[RECORDS SHOWN start]
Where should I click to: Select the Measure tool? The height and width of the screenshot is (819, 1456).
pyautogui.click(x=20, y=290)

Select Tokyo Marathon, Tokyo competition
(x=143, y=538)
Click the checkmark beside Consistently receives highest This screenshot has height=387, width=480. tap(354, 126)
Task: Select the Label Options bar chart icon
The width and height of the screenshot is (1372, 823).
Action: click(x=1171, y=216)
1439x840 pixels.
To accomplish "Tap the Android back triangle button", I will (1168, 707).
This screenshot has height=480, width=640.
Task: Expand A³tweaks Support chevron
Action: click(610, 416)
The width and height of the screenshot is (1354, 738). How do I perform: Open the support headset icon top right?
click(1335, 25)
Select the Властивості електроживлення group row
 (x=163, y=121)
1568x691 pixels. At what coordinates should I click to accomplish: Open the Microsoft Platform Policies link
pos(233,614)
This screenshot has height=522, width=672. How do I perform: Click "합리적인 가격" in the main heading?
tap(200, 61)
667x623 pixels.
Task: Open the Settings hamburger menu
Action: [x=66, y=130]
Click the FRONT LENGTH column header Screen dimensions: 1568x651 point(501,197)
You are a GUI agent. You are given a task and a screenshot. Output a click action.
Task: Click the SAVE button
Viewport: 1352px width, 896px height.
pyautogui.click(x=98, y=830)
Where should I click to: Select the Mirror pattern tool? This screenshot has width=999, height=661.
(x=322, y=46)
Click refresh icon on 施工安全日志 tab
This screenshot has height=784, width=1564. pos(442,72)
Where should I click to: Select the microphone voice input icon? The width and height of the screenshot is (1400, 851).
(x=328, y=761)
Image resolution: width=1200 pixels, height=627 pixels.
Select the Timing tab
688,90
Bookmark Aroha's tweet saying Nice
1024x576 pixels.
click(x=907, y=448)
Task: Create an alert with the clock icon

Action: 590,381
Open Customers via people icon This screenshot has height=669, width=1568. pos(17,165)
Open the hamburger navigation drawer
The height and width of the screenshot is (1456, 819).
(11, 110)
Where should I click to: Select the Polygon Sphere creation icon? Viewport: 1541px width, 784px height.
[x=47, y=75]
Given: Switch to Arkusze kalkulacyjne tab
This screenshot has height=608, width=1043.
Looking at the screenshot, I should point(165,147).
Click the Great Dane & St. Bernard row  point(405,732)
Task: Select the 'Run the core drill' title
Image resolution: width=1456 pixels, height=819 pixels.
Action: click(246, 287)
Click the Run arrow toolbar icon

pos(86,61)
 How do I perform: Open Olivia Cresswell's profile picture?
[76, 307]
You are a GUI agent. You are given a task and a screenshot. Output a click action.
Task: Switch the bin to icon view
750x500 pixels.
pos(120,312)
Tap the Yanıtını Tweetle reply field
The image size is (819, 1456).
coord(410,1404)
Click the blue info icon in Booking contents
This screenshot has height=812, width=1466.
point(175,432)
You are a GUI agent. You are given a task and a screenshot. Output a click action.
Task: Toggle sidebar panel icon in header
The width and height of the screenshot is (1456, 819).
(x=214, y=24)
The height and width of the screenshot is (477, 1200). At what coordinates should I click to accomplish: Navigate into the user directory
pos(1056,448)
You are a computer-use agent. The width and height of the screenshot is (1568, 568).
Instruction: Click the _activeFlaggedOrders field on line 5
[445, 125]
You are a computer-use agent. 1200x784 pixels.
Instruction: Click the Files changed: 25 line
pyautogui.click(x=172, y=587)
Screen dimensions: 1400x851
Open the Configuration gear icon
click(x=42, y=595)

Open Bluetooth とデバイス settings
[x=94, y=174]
[RECORDS SHOWN end]
Rewrite the items from the start of the records up to and including the line with "Action: click(x=1171, y=216)", keeping the requests, but multiply every coordinate in the answers by 1.9 and round to whole numbers, with halves rounding up. Leave all numbers in the requests as they are.

Where should I click to: Select the Measure tool? The height and width of the screenshot is (819, 1456).
pyautogui.click(x=38, y=551)

Select Tokyo Marathon, Tokyo competition
(x=272, y=1022)
Click the checkmark beside Consistently receives highest This screenshot has height=387, width=480. tap(673, 239)
Task: Select the Label Options bar chart icon
The width and height of the screenshot is (1372, 823).
Action: click(x=2225, y=410)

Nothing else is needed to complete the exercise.